Aim → Copy the stretch of the listing below from the line containing "Task: Click the drag" through the line containing "tap(257, 492)", keeping every line as it is.

[Stored records]
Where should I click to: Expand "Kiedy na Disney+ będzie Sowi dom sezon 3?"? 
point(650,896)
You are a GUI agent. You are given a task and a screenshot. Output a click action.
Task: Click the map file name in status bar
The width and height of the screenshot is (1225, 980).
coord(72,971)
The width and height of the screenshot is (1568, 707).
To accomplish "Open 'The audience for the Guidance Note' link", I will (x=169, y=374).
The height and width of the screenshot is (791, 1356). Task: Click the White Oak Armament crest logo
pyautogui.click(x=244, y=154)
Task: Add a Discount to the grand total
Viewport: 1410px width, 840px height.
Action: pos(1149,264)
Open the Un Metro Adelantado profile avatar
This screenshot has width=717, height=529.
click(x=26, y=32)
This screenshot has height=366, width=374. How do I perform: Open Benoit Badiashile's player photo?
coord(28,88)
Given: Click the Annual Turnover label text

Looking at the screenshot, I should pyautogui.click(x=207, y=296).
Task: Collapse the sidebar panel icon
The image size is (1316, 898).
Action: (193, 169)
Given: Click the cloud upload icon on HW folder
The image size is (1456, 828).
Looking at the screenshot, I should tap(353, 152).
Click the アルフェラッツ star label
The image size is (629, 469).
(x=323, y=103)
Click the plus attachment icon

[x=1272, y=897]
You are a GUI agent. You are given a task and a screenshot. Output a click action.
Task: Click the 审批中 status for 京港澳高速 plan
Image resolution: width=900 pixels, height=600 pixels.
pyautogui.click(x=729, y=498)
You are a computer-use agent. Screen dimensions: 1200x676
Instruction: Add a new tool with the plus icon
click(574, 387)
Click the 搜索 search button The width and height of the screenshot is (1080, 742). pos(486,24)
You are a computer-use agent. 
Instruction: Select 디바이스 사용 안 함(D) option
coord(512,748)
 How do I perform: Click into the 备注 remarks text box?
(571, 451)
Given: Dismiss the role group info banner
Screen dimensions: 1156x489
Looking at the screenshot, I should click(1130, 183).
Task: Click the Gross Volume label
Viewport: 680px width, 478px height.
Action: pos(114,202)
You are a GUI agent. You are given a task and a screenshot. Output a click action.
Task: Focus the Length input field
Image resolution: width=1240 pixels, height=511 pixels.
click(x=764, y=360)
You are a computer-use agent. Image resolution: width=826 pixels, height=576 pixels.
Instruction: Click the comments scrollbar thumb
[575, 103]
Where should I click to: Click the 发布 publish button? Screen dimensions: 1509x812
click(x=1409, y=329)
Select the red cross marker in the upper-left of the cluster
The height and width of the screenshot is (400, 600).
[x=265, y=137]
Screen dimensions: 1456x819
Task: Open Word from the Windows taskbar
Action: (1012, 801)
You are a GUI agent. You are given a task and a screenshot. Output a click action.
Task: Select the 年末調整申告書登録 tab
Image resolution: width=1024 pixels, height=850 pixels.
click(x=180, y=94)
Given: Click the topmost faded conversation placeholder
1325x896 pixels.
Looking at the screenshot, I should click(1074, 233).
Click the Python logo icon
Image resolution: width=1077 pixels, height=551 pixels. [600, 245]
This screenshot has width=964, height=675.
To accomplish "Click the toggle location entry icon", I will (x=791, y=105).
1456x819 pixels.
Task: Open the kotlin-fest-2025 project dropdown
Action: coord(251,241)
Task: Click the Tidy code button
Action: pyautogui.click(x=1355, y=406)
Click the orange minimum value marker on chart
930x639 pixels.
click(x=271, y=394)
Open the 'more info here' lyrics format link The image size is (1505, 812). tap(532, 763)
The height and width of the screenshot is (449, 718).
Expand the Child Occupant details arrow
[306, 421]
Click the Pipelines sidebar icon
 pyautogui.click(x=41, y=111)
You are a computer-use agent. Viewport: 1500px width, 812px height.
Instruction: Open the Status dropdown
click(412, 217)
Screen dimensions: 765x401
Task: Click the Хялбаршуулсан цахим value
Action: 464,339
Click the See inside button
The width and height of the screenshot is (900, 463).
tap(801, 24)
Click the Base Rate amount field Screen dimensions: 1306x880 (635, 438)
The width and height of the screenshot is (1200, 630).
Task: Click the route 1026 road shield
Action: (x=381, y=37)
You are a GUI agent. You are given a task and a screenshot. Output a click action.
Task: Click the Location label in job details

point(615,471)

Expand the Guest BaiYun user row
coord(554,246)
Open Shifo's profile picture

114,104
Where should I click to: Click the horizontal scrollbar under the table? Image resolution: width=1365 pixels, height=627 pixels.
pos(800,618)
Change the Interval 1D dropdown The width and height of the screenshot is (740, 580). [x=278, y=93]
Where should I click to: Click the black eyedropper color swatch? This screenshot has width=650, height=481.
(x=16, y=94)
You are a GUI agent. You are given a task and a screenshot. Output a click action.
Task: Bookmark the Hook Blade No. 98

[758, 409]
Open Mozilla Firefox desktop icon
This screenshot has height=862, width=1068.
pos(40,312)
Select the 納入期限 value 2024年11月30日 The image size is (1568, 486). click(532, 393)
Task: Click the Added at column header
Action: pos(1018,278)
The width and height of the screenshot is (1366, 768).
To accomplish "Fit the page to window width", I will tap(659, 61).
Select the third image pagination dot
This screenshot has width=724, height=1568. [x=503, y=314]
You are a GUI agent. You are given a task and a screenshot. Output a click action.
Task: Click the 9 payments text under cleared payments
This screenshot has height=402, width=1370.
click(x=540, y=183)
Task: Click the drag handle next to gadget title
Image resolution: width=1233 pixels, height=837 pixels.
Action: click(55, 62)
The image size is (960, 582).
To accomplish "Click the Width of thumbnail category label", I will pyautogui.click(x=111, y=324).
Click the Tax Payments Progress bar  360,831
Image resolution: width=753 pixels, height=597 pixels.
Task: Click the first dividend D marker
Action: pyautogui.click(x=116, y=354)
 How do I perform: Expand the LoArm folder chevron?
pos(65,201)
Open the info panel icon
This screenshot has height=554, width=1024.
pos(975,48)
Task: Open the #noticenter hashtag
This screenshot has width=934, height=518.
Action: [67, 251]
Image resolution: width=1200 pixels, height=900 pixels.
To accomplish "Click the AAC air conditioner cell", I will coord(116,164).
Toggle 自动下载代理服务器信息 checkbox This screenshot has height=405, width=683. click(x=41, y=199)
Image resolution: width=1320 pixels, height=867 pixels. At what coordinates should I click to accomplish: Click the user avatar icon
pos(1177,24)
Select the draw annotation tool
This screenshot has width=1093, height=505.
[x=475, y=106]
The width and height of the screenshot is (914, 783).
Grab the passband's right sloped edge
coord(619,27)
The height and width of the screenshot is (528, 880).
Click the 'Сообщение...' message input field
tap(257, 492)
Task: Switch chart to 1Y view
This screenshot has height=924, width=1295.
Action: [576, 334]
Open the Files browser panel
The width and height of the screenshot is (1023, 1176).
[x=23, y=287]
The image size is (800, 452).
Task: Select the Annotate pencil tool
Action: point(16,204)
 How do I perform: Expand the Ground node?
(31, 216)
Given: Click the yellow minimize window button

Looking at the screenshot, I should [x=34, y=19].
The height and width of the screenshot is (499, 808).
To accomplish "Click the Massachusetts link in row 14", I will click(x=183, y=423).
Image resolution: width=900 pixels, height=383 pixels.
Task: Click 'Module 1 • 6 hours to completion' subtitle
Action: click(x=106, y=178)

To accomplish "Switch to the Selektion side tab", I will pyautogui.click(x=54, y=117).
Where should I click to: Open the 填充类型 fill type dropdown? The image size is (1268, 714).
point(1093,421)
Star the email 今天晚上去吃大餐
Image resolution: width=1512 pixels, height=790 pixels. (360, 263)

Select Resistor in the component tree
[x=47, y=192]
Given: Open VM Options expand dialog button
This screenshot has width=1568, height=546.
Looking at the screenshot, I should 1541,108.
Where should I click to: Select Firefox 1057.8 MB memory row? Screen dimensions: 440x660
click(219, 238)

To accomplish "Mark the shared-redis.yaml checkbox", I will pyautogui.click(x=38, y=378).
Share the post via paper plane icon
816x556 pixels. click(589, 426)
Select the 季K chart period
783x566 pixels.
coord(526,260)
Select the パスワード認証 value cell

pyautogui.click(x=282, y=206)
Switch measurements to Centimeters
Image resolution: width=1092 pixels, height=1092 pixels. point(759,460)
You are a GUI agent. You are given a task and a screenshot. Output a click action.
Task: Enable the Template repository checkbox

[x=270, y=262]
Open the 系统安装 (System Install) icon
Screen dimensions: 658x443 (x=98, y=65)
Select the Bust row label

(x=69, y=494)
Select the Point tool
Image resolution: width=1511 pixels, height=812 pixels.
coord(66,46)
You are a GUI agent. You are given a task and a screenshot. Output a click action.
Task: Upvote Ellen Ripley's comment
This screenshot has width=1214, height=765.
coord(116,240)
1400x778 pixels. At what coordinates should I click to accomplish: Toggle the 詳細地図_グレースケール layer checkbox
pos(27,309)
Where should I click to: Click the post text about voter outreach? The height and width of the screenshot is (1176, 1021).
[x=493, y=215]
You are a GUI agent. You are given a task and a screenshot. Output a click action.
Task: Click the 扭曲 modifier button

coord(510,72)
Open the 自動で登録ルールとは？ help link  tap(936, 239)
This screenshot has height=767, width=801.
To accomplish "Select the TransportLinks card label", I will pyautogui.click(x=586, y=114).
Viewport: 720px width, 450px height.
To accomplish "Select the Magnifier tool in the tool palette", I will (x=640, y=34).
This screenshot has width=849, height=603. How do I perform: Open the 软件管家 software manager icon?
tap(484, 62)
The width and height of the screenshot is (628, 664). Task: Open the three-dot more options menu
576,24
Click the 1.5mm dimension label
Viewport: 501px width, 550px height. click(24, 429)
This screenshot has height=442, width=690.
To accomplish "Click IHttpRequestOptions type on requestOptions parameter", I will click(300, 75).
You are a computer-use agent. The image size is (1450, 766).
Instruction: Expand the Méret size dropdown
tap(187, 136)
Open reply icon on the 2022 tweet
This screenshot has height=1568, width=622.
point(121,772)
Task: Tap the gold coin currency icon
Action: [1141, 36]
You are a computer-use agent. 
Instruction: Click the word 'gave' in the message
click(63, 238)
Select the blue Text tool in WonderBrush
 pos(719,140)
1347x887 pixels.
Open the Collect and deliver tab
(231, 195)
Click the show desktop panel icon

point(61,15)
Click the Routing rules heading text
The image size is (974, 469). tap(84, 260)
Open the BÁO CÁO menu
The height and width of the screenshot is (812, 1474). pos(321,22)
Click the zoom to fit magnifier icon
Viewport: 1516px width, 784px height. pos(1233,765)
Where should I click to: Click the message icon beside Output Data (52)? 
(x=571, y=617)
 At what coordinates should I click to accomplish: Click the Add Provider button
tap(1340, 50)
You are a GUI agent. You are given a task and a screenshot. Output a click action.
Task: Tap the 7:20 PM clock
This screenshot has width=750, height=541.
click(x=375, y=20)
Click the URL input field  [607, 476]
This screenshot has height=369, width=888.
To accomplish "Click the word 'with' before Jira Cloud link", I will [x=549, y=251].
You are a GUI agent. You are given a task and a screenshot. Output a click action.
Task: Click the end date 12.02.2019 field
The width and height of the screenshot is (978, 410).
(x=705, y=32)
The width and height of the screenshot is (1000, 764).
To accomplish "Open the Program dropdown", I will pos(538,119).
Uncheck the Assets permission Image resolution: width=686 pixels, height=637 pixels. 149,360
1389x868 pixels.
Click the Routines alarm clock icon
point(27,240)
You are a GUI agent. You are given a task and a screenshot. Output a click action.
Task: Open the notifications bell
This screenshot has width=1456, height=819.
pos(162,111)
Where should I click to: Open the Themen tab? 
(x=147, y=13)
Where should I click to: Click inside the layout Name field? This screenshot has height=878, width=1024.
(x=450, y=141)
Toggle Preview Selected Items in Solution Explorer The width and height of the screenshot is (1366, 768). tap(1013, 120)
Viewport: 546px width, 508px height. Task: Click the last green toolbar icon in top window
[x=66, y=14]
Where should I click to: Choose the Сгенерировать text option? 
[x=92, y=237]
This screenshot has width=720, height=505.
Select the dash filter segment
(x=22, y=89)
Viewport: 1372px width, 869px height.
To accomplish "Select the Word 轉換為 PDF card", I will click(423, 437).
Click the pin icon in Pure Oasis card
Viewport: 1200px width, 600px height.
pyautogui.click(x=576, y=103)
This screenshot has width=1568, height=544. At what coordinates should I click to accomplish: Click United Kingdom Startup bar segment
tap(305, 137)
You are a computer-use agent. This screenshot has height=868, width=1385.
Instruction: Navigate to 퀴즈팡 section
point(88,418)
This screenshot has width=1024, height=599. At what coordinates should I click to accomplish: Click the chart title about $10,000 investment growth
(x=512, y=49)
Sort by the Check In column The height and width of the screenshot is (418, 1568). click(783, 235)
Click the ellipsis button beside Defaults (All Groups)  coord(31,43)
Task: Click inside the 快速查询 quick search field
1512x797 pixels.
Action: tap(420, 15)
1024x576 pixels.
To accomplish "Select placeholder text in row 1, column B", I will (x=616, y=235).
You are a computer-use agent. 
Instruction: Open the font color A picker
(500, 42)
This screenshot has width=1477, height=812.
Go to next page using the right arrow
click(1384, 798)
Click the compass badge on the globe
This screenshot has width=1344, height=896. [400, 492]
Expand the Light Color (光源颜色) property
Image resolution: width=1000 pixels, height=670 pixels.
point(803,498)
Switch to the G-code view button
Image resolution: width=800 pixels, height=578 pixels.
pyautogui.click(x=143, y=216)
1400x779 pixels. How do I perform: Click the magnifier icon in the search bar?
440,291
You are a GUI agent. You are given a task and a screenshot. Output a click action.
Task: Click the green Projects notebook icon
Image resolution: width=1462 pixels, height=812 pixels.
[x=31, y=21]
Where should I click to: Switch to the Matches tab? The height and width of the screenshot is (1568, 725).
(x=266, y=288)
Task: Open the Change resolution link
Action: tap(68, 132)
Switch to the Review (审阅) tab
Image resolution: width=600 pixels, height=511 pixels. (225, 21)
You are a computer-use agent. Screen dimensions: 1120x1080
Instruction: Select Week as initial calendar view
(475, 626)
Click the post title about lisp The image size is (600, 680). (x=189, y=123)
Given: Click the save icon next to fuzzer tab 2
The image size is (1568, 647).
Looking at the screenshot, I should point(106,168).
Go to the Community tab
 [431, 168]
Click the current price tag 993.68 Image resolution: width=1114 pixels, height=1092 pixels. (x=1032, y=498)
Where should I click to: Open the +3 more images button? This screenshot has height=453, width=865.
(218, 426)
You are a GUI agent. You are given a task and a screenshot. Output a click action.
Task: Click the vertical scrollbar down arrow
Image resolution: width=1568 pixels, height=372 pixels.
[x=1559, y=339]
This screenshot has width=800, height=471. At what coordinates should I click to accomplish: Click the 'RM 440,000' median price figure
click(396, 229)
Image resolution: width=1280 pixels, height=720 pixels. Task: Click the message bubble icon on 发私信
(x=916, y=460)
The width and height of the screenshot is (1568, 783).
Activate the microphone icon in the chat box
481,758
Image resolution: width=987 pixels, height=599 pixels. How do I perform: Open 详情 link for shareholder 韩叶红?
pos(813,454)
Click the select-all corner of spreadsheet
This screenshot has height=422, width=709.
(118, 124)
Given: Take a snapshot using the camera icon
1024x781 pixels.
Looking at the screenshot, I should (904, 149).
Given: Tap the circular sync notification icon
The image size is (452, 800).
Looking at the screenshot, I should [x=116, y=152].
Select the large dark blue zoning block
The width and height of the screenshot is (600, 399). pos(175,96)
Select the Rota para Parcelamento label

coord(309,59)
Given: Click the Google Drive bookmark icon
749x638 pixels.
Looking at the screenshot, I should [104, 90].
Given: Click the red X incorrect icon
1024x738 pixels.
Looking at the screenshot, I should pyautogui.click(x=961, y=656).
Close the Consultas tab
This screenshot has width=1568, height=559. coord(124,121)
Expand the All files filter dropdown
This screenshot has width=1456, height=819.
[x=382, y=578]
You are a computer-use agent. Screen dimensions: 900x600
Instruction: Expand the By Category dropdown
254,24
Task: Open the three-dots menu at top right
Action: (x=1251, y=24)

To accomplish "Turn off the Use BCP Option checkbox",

Answer for the task →
Task: Click the drag handle next to gadget title
Image resolution: width=1233 pixels, height=837 pixels.
Action: click(55, 62)
The image size is (960, 582).
To accomplish "Click the Width of thumbnail category label", I will pyautogui.click(x=111, y=324).
Click the Tax Payments Progress bar  360,831
Image resolution: width=753 pixels, height=597 pixels.
Task: Click the first dividend D marker
Action: pyautogui.click(x=116, y=354)
 How do I perform: Expand the LoArm folder chevron?
pos(65,201)
Open the info panel icon
This screenshot has height=554, width=1024.
pos(975,48)
Task: Open the #noticenter hashtag
This screenshot has width=934, height=518.
Action: [67, 251]
Image resolution: width=1200 pixels, height=900 pixels.
To accomplish "Click the AAC air conditioner cell", I will coord(116,164).
Toggle 自动下载代理服务器信息 checkbox This screenshot has height=405, width=683. click(x=41, y=199)
Image resolution: width=1320 pixels, height=867 pixels. At what coordinates should I click to accomplish: Click the user avatar icon
pos(1177,24)
Select the draw annotation tool
This screenshot has width=1093, height=505.
[x=475, y=106]
The width and height of the screenshot is (914, 783).
Grab the passband's right sloped edge
coord(619,27)
The height and width of the screenshot is (528, 880).
Click the 'Сообщение...' message input field
tap(257, 492)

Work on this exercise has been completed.